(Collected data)
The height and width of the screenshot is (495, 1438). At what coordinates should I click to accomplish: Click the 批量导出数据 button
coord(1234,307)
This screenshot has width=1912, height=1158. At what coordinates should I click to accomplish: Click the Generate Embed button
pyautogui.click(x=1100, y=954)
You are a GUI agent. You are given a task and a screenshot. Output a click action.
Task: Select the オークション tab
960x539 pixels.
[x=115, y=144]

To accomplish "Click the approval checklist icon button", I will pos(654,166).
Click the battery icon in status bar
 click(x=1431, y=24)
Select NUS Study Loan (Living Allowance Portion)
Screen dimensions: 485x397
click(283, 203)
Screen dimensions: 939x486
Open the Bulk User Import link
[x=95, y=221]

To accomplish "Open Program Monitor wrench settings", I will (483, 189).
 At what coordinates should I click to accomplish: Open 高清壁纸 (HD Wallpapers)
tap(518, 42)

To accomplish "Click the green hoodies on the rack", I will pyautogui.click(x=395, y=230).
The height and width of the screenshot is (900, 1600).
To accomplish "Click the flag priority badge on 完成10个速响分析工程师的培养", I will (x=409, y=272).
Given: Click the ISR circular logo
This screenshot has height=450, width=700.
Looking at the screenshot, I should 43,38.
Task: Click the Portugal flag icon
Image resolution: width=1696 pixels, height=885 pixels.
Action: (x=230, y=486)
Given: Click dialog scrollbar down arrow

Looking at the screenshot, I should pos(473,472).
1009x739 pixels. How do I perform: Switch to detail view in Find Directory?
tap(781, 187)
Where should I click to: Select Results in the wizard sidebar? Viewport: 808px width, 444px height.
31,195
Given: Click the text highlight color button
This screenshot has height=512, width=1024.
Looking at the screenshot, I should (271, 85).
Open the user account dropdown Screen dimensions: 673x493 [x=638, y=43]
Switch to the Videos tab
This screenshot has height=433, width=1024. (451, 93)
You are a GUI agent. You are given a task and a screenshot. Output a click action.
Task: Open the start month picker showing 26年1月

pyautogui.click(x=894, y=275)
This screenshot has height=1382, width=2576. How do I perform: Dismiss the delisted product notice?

• [INSTRUCTIONS TO FOLLOW]: What you output should match every line above exactly.

• [WRITTEN REPLY]:
The height and width of the screenshot is (495, 1438). At what coordinates should I click to accomplish: Click the 批量导出数据 button
coord(1234,307)
This screenshot has width=1912, height=1158. At what coordinates should I click to accomplish: Click the Generate Embed button
pyautogui.click(x=1100, y=954)
You are a GUI agent. You are given a task and a screenshot. Output a click action.
Task: Select the オークション tab
960x539 pixels.
[x=115, y=144]

To accomplish "Click the approval checklist icon button", I will pos(654,166).
Click the battery icon in status bar
 click(x=1431, y=24)
Select NUS Study Loan (Living Allowance Portion)
Screen dimensions: 485x397
click(283, 203)
Screen dimensions: 939x486
Open the Bulk User Import link
[x=95, y=221]

To accomplish "Open Program Monitor wrench settings", I will (483, 189).
 At what coordinates should I click to accomplish: Open 高清壁纸 (HD Wallpapers)
tap(518, 42)

To accomplish "Click the green hoodies on the rack", I will pyautogui.click(x=395, y=230).
The height and width of the screenshot is (900, 1600).
To accomplish "Click the flag priority badge on 完成10个速响分析工程师的培养", I will (x=409, y=272).
Given: Click the ISR circular logo
This screenshot has height=450, width=700.
Looking at the screenshot, I should 43,38.
Task: Click the Portugal flag icon
Image resolution: width=1696 pixels, height=885 pixels.
Action: (x=230, y=486)
Given: Click dialog scrollbar down arrow

Looking at the screenshot, I should pos(473,472).
1009x739 pixels. How do I perform: Switch to detail view in Find Directory?
tap(781, 187)
Where should I click to: Select Results in the wizard sidebar? Viewport: 808px width, 444px height.
31,195
Given: Click the text highlight color button
This screenshot has height=512, width=1024.
Looking at the screenshot, I should (271, 85).
Open the user account dropdown Screen dimensions: 673x493 [x=638, y=43]
Switch to the Videos tab
This screenshot has height=433, width=1024. (451, 93)
You are a GUI agent. You are given a task and a screenshot. Output a click action.
Task: Open the start month picker showing 26年1月

pyautogui.click(x=894, y=275)
This screenshot has height=1382, width=2576. How do I perform: Dismiss the delisted product notice?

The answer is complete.